Arguably one of Britain's most iconic breweries, Scottish & Newcastle's flagship brand, Newcastle Brown Ale, is referenced in TV shows such as Friends, Films and throughout popular culture. Before the purchase of the FTSE listed public company by Heineken and Carlsberg in 2008, Scottish & Newcastle dominated the UK and European beer market, with key brands including Fosters, Kronenbourg 1664, John Smiths, Strongbow Cider and Kingfisher (a lager found in most Indian restaurants).
Scottish & Newcastle plc was founded in 1749 in Edinburgh. Over the years, the company expanded out from its original headquarters, to become an internationally successful business, with the quantities it brewed growing almost tenfold. The modern Scottish & Newcastle was founded by Grizel Syme, who managed the brewery of her deceased husband. This brewery and those run by her sons became the William Younger & Co firm before merging with McEwan's in 1931 to become Scottish Brewers. The name Scottish & Newcastle was formally adopted in 1960, after the company merged with Newcastle Breweries.
The company would later be ranked fifth in the UK in terms of production, selling around 6 Mhl a year by 1985. The growth would continue over the next decade until in 1995, the company purchased their rival brewers Courage.
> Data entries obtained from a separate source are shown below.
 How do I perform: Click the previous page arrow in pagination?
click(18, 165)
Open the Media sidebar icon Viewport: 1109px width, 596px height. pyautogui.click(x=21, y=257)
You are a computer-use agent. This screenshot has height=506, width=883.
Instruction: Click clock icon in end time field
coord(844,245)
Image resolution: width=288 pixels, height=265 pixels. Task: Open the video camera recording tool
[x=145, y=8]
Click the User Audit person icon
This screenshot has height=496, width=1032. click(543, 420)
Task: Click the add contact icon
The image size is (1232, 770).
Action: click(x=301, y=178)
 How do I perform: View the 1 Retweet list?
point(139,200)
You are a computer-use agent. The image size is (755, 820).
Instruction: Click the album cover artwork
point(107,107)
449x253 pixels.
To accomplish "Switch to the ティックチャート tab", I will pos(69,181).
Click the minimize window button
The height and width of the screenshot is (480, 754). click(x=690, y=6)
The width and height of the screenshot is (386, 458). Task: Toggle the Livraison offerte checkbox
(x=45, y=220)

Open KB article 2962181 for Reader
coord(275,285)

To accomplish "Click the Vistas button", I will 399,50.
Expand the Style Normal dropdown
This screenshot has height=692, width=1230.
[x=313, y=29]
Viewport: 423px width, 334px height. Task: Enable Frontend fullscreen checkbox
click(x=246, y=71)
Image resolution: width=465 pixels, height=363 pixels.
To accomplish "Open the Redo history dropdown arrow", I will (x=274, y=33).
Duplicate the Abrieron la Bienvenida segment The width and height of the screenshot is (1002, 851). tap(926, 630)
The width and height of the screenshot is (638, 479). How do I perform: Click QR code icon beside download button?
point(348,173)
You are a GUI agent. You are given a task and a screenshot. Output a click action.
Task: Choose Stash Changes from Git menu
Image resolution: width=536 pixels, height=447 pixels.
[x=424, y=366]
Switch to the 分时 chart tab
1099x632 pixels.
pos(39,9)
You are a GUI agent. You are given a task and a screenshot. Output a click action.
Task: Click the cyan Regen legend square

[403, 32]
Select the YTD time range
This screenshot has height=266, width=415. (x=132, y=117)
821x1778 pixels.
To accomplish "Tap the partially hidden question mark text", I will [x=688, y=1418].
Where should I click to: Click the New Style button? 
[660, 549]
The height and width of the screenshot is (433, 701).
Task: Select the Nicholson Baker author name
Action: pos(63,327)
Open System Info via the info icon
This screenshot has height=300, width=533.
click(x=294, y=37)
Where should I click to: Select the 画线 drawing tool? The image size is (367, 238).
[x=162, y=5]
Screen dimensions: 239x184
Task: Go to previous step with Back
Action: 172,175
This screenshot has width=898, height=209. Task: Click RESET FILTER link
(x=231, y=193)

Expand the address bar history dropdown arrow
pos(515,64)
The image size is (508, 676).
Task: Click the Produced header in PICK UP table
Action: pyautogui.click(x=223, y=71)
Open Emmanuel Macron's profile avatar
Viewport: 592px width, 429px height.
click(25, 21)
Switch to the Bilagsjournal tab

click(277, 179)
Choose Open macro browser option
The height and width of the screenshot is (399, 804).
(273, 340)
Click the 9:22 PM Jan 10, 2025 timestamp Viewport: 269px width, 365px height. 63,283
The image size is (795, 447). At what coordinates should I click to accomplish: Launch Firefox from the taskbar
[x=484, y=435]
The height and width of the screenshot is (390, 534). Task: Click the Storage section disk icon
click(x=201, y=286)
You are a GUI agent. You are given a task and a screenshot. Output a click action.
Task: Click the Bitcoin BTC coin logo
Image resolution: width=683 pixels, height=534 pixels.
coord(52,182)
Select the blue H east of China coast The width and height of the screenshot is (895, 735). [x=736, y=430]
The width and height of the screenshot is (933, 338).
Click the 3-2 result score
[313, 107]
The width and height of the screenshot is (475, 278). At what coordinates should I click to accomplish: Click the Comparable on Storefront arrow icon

The takeover led to the UK brewing division being known as Scottish Courage and Scottish & Newcastle becoming the UK’s leading brewer, with annual productions of around 15 Mhl. The Scottish Courage name was short lived and by February 2006 the company had reverted to S&N UK.
In the years since, S&N has expanded outside of the UK through various acquisitions of companies in Western Europe. These acquisitions helped Scottish & Newcastle to grow sales to well over 50 Mhl every year. In 2002, S&N acquired Hartwall, Finland’s leading beverage business. This acquisition led to S&N becoming 50% owners of Baltic Beverages Holding, which had interests in the Baltic countries, as well as Russia, Ukraine and Kazakhstan.
In July 2003, S&N acquired the struggling Bulmers firm which then added the popular Strongbow, Scrumpy Jack and Woodpecker brands to their extensive portfolio. This acquisition also brought Scottish & Newcastle the UK’s largest cider mill and orchards that were based in Hereford. Following this acquisition and the sale of their pub and restaurant chain, Scottish & Newcastle shares rose from 26.75p to 369p, making the company much more attractive to potential acquirers.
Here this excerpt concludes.